Collected data:
_ _ _ _ _
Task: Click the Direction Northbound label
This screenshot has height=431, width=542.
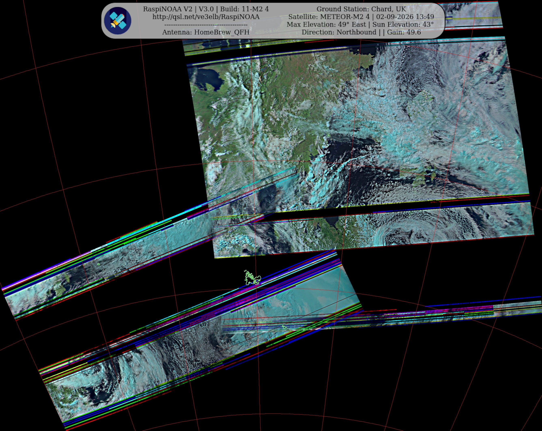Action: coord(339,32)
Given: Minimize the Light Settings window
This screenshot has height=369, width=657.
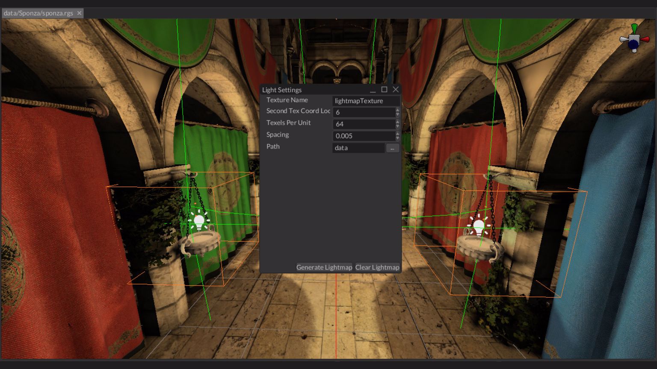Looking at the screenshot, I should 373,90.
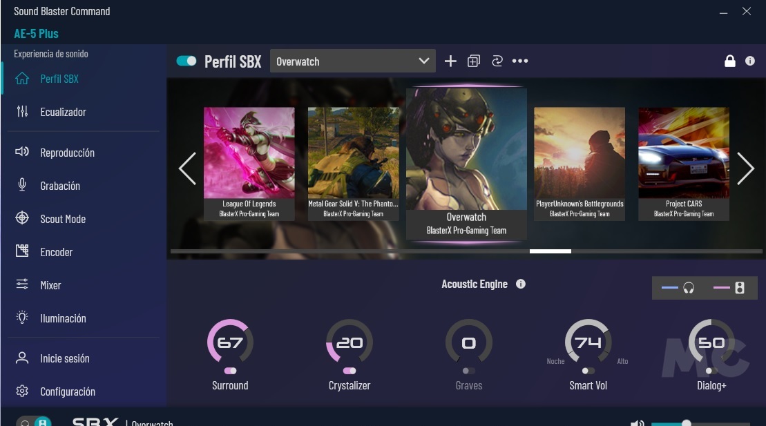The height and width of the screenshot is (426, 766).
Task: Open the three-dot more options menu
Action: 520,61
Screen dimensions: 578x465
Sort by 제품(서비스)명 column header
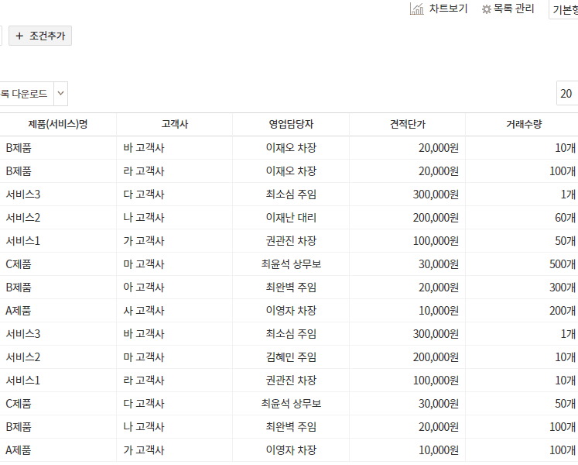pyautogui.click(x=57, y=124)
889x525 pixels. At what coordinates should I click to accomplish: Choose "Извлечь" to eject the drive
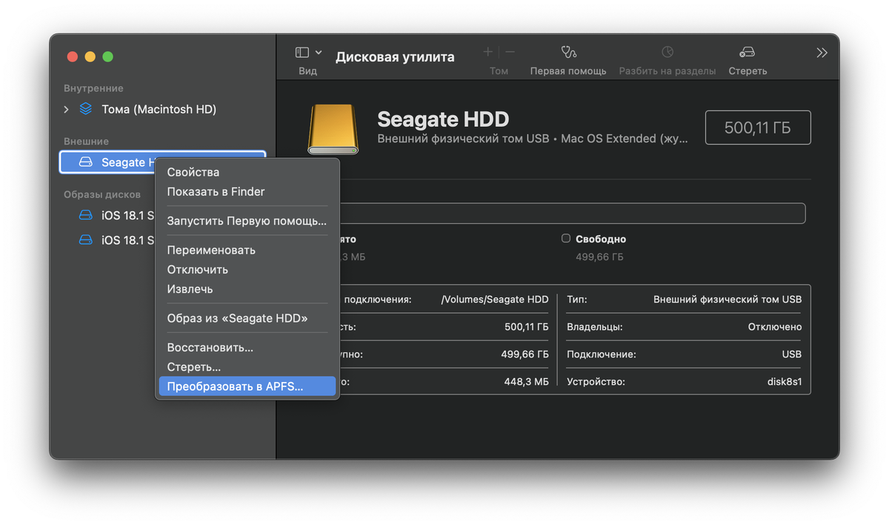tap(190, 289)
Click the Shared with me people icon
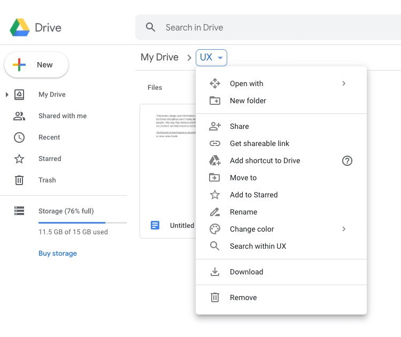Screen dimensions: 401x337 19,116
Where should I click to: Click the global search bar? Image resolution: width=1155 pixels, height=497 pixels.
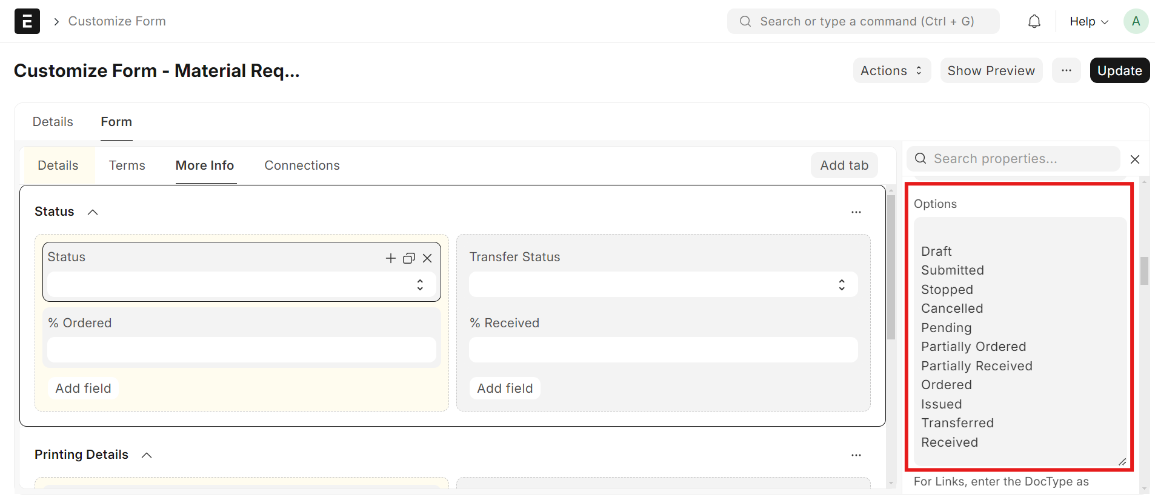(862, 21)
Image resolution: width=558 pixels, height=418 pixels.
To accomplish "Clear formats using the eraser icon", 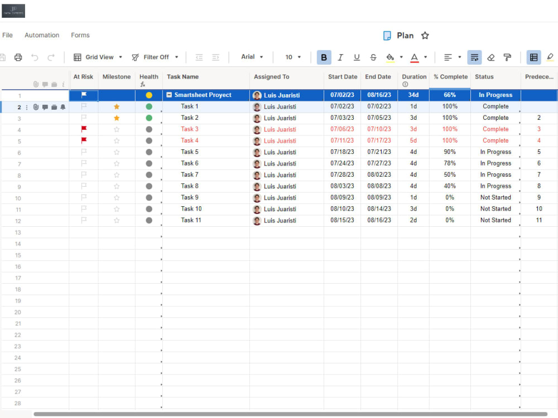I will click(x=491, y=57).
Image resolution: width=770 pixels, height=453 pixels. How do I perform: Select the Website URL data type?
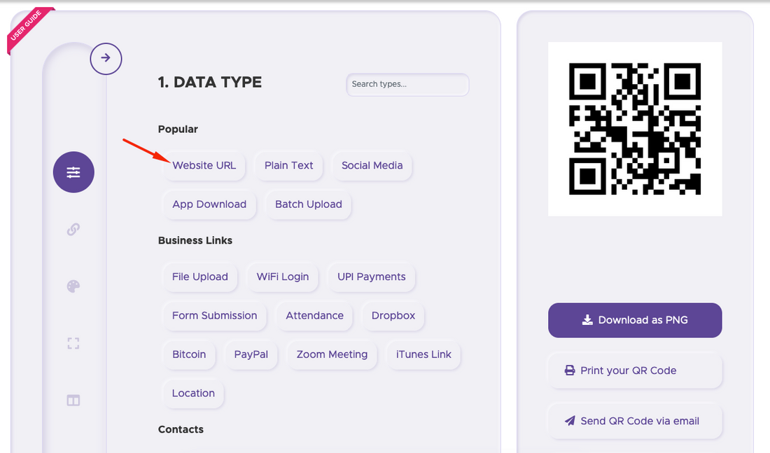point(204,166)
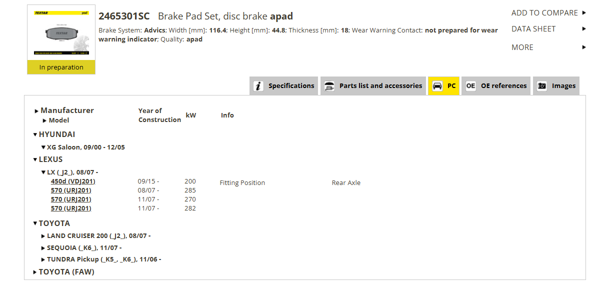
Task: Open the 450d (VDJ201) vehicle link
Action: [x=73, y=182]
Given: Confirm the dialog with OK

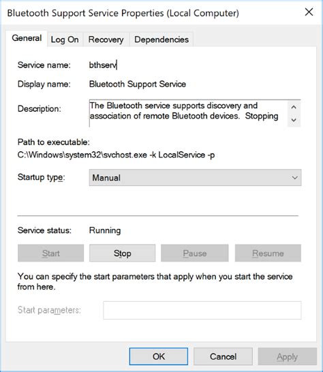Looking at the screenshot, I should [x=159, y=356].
_ _ _ _ _
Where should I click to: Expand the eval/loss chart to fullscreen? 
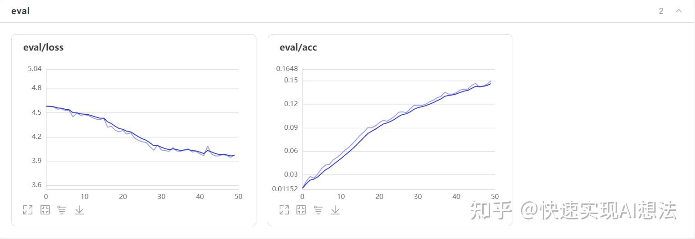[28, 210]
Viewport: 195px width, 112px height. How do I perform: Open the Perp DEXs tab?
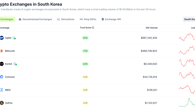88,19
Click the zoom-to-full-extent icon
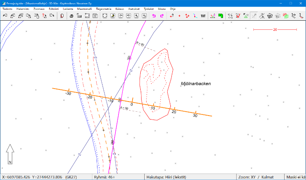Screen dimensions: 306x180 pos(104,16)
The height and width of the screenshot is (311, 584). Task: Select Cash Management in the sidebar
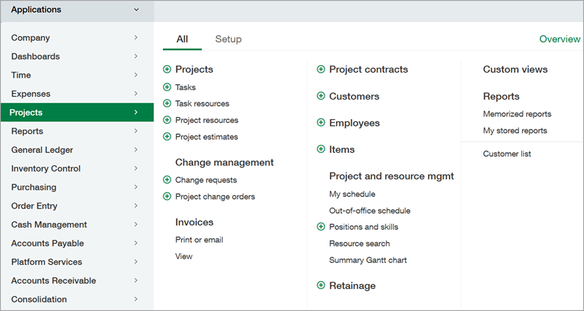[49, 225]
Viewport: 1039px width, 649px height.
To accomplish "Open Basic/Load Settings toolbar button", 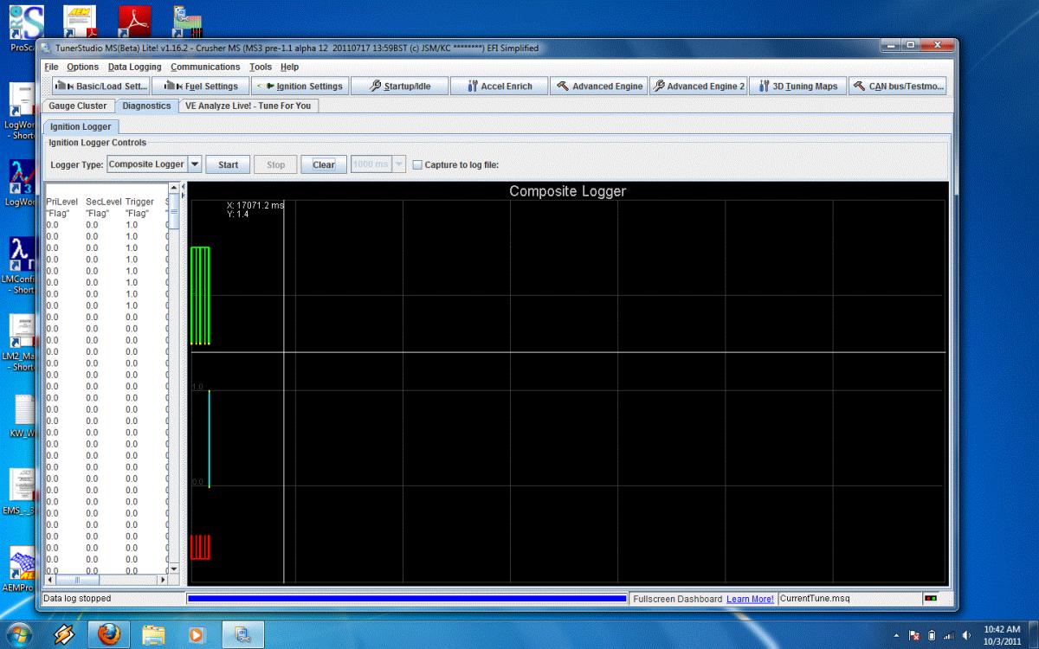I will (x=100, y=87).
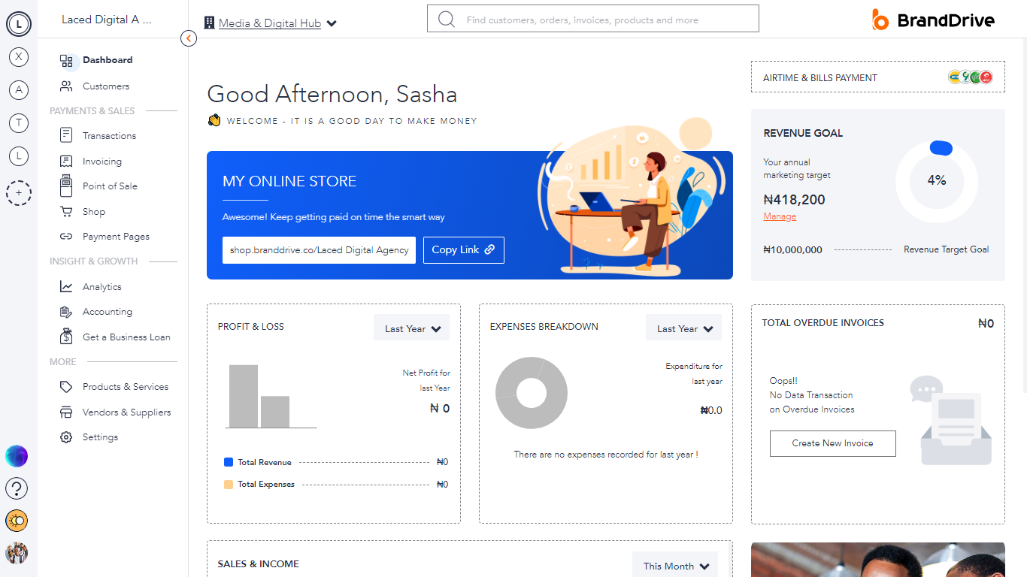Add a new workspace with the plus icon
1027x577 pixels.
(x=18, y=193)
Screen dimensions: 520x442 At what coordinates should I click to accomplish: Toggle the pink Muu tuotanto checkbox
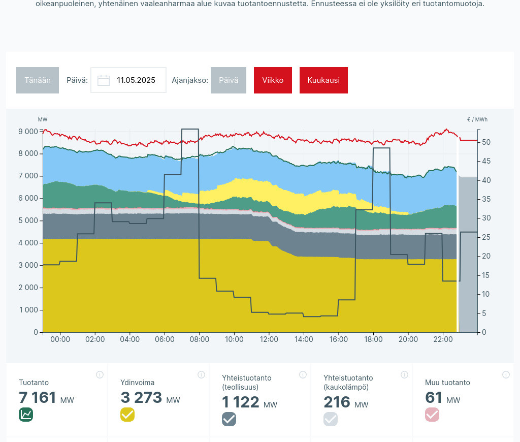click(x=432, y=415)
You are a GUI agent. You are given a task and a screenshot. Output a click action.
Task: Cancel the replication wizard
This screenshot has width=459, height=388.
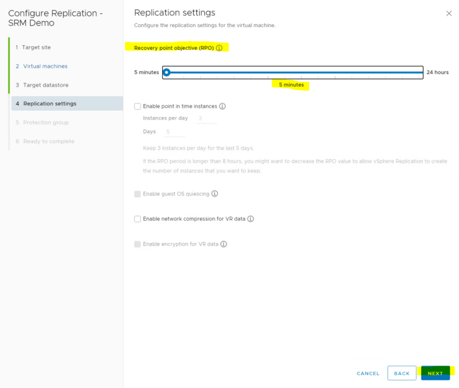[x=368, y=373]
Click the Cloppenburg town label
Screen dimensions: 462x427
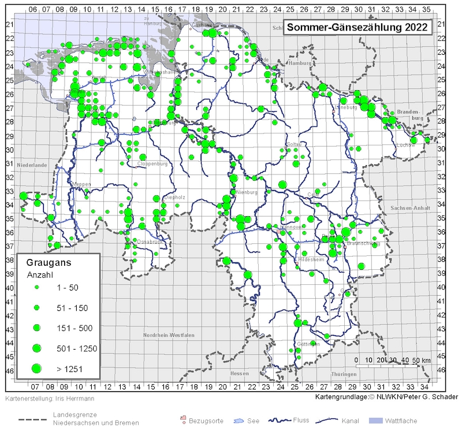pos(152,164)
_ _ _ _ _
▸ Task instructions:
Write out each line above containing "label".

▸ Response box:
Task: Click the Direction Northbound label
Click the Cloppenburg town label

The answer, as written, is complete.